Garden and Desert: Where Strength is Found
- Geoff Rowlands
- Feb 22
- 3 min read
There’s a pattern in Scripture that repeats itself quietly.
First, a garden.
Then, a desert.
In the garden, everything is provided. Food is given. Life is ordered. There is clarity, relationship, provision. Nothing is missing. It is gift.
And yet, in the garden, we fail.
Then comes the desert. Stripped back. Exposed. No excess. No comfort. No distraction. Nothing extra to lean on.
And in the desert, Christ succeeds.
That contrast is worth sitting with.
When Everything Is There — And It Still Isn’t Enough; that's what's behind the First Reading reminds us what happens when everything we need is already provided. Humanity stands in a place of abundance, and yet doubt creeps in. The voice that says, “Is God really enough?” is listened to.
The garden wasn’t lacking provision. It was lacking trust.
That’s uncomfortably familiar.
Because most of us do not live in deserts. We live surrounded by options, comforts, distractions, noise. We are rarely without something to consume, scroll, fix, improve, upgrade, or chase.
And yet anxiety remains.
Comparison remains.
Restlessness remains.
Provision alone does not produce strength.
In the Gospel, Jesus enters the desert.
No comfort.
No applause.
No visible provision.
He is hungry. He is tempted. He is offered shortcuts — ways to secure power, security, identity without the cross.
And He refuses.
Not because He is proving something dramatic, but because He knows who He is and whose He is.
The desert strips away what is unnecessary and reveals what is essential.
Where Adam grasped, Christ trusted.
Where abundance led to doubt, emptiness led to clarity.
So where and what are our deserts?
Most of us won’t face a wilderness of sand and stone. But we know deserts of another kind.
The strain in a relationship.
The pressure at work.
Financial uncertainty.
Fatigue.
Silence in prayer.
Moments where what usually props us up feels thin.
And instinctively, we try to refill the garden. More distraction. More noise. More reassurance. More control.
But sometimes the desert is not punishment.
Sometimes it is permission.
Permission to discover what remains when everything else is stripped back.
My message from Mass today was to strip away everything and find the strength God has already provided.
That is the lesson of the desert. Jesus does not create strength in the wilderness. He reveals it. He stands on the truth already given:
“Man does not live on bread alone.” “You shall not put the Lord to the test.” “Worship the Lord your God.”
The Word was already within Him.
And perhaps that is the invitation for us.
As a partner — when affirmation feels thin — what remains?
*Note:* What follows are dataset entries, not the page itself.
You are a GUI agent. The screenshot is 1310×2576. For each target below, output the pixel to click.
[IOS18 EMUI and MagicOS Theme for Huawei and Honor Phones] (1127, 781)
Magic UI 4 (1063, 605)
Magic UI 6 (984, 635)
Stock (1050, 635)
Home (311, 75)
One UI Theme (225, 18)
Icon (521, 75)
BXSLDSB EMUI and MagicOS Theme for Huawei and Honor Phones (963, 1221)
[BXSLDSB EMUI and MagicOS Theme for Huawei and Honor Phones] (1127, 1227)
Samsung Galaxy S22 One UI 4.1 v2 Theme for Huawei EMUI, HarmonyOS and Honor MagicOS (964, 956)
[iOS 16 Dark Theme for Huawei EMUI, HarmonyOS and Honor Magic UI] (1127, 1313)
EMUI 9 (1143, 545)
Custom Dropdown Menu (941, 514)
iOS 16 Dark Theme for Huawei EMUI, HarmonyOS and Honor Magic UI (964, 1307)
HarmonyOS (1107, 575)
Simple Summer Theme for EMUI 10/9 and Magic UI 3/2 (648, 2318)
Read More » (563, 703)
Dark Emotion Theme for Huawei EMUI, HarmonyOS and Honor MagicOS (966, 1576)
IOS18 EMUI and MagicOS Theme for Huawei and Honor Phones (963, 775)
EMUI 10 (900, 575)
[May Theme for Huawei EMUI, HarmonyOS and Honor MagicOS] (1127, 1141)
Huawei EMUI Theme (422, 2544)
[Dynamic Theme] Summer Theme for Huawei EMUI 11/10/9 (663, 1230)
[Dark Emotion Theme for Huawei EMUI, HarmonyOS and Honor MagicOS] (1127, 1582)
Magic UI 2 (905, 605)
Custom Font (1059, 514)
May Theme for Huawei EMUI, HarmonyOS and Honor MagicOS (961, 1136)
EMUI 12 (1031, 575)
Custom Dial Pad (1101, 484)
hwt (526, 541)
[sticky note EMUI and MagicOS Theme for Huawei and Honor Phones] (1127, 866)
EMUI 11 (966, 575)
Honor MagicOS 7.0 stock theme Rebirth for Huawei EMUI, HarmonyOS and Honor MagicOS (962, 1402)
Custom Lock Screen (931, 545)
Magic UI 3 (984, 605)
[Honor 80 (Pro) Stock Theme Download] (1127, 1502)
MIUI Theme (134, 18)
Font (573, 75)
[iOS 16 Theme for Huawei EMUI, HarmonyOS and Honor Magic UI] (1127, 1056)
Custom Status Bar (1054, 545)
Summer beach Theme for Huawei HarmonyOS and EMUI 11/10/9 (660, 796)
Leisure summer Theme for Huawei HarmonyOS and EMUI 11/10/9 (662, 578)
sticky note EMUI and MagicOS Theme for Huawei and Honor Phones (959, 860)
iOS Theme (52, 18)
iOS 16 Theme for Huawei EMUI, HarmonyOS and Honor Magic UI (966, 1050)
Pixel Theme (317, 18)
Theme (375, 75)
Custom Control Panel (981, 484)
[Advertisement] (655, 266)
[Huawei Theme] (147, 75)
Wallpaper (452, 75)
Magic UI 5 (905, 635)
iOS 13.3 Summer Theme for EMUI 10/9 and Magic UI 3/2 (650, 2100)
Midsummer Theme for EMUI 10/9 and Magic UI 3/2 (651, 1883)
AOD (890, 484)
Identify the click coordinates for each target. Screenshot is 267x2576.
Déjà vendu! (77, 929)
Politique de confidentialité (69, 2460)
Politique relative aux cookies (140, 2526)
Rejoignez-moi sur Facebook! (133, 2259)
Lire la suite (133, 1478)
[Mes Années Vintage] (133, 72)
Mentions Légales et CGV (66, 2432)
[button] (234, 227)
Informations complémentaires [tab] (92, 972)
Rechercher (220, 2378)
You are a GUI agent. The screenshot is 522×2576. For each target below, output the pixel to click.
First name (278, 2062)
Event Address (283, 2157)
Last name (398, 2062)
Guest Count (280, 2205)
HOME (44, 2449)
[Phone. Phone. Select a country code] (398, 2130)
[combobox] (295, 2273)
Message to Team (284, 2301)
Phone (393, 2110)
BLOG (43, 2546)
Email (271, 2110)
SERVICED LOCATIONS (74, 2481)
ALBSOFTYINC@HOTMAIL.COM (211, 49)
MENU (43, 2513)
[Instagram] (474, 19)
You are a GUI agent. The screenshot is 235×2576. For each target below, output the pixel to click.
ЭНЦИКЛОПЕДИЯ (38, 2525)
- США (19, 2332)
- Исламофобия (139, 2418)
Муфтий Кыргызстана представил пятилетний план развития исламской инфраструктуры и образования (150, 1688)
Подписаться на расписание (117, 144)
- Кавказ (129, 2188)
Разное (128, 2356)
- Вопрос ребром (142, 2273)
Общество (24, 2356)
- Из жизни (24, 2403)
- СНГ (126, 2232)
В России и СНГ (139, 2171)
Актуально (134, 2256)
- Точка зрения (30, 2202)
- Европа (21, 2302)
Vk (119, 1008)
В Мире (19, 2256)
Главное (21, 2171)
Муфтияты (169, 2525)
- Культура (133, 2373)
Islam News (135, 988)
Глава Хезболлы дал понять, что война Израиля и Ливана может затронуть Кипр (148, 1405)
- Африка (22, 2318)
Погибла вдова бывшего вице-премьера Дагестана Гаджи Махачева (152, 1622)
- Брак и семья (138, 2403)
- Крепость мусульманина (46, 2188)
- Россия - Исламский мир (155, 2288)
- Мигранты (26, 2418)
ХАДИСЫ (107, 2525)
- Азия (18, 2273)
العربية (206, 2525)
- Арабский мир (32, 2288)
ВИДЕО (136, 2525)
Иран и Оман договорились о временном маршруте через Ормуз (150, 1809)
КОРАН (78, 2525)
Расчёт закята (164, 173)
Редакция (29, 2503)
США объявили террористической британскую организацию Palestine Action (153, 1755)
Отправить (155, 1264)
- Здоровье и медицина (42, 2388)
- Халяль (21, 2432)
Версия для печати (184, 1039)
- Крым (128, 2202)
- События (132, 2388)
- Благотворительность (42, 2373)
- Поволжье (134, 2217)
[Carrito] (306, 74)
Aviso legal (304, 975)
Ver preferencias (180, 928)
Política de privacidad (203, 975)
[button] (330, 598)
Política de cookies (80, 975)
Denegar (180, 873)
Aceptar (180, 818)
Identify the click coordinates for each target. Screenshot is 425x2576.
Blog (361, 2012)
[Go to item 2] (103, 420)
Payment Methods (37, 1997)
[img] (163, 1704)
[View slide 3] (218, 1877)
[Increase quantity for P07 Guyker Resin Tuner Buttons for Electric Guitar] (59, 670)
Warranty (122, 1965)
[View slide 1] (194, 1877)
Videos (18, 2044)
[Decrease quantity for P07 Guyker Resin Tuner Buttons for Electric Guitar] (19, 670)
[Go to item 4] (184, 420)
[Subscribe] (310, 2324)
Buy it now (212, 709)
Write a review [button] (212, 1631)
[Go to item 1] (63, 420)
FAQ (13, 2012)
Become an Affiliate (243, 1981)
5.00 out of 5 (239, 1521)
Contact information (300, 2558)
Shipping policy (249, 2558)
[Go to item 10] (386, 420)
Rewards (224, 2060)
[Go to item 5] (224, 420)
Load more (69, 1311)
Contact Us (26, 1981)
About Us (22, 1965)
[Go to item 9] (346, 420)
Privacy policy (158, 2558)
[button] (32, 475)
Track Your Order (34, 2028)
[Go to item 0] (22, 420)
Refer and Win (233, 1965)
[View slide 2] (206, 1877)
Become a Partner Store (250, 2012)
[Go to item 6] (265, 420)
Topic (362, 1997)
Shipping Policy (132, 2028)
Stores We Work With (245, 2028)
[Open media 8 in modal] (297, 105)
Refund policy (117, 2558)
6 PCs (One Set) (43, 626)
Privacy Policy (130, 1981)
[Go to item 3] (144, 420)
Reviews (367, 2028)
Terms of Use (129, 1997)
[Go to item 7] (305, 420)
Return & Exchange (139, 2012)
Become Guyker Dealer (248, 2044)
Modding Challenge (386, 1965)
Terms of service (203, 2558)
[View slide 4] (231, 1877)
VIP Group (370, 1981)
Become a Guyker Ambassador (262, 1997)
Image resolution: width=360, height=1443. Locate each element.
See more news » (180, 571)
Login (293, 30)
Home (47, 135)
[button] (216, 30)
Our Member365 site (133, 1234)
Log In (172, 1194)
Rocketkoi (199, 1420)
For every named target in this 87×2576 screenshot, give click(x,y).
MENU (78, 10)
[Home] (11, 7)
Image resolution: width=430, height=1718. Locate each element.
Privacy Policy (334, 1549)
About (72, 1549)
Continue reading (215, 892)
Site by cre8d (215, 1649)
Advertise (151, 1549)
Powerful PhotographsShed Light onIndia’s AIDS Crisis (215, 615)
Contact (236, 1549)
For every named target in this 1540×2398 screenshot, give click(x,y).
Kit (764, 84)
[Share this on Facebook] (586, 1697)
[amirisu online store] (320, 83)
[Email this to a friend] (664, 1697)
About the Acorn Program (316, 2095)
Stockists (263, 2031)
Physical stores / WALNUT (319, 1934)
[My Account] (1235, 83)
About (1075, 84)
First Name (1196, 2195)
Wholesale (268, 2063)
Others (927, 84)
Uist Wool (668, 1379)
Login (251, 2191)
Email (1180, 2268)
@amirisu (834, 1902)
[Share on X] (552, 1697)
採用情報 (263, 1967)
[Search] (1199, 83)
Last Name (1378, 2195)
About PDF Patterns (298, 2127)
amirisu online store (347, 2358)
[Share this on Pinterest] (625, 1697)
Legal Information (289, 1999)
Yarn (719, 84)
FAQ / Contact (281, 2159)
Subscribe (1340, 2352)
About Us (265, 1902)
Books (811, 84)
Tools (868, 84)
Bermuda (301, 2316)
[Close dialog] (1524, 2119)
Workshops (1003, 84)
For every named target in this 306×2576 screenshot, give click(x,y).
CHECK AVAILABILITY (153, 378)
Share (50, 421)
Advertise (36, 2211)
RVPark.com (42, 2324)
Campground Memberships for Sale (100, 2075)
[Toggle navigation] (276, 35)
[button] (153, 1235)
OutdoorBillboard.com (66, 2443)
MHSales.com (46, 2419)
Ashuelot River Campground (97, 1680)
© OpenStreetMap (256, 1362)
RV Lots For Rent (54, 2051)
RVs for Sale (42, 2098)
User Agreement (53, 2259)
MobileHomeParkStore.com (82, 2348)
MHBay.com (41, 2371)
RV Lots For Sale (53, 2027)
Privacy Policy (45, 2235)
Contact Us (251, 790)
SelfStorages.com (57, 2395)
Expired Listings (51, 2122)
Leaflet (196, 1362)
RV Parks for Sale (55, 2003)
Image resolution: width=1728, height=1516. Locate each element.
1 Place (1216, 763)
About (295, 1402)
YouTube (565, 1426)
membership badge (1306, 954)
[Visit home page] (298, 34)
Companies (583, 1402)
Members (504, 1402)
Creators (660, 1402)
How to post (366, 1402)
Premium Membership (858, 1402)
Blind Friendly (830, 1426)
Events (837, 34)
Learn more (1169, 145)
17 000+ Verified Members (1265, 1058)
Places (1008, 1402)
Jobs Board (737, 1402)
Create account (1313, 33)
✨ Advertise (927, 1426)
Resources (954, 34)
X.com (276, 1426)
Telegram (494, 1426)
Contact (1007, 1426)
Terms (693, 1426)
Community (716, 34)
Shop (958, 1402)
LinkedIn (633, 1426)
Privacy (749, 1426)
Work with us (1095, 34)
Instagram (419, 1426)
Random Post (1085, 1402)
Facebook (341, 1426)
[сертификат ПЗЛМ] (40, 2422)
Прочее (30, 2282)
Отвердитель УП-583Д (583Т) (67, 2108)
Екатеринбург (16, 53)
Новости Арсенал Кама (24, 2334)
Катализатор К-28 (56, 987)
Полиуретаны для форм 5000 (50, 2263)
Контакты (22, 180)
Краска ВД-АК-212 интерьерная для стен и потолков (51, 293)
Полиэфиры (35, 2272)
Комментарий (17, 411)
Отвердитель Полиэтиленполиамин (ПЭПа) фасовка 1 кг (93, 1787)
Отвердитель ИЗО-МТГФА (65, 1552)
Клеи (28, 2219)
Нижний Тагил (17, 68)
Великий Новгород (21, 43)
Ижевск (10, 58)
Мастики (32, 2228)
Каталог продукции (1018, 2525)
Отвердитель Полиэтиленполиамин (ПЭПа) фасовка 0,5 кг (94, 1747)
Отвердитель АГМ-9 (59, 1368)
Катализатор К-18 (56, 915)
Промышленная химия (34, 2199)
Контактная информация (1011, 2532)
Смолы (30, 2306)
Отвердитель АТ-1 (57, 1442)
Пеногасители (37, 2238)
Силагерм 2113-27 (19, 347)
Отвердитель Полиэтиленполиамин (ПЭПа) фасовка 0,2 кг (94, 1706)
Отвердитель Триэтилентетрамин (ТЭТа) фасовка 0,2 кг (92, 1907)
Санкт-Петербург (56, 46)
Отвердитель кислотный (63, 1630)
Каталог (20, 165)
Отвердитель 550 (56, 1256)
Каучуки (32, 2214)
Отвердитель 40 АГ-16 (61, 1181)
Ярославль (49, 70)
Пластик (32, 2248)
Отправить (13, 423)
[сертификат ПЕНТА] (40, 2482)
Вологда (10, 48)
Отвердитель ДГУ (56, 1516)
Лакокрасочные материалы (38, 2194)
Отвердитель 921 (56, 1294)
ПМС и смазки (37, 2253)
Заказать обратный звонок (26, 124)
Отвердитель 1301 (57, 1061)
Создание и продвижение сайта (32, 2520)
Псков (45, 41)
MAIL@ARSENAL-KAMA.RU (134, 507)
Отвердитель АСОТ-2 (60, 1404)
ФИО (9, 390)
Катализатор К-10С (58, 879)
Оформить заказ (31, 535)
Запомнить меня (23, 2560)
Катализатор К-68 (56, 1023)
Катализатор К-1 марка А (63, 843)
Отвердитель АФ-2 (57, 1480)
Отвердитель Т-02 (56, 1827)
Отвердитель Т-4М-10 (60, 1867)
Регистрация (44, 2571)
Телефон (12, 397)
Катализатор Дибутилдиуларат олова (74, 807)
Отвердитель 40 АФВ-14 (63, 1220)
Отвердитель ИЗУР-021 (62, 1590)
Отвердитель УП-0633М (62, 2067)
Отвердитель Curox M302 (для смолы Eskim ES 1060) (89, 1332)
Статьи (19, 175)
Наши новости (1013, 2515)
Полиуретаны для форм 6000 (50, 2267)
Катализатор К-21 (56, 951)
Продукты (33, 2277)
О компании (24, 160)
As a parent — when patience runs low — what remains?
As a worker — when recognition doesn’t come — what remains?
If everything external were stripped away, would we still know who we are?
The aim is not to reject the garden. Provision is gift. Comfort is gift. Work, family, food, rest — all gift.
But they are not the source of strength.
Strength is found in remembering that we belong to God before we achieve, provide, succeed, or secure.
The garden is where we receive.
The desert is where we remember.
And most of life is lived somewhere in between.
Perhaps the question isn’t how to avoid the desert.
Perhaps it is this:
What in my life is God gently stripping back so I can see what truly sustains me?
Not to weaken me.
But to show me that the strength I need has already been given.
Garden or desert, the lesson is the same:
God provides.
God sustains.
God is enough.
And when everything unnecessary falls away, that truth shines a little clearer.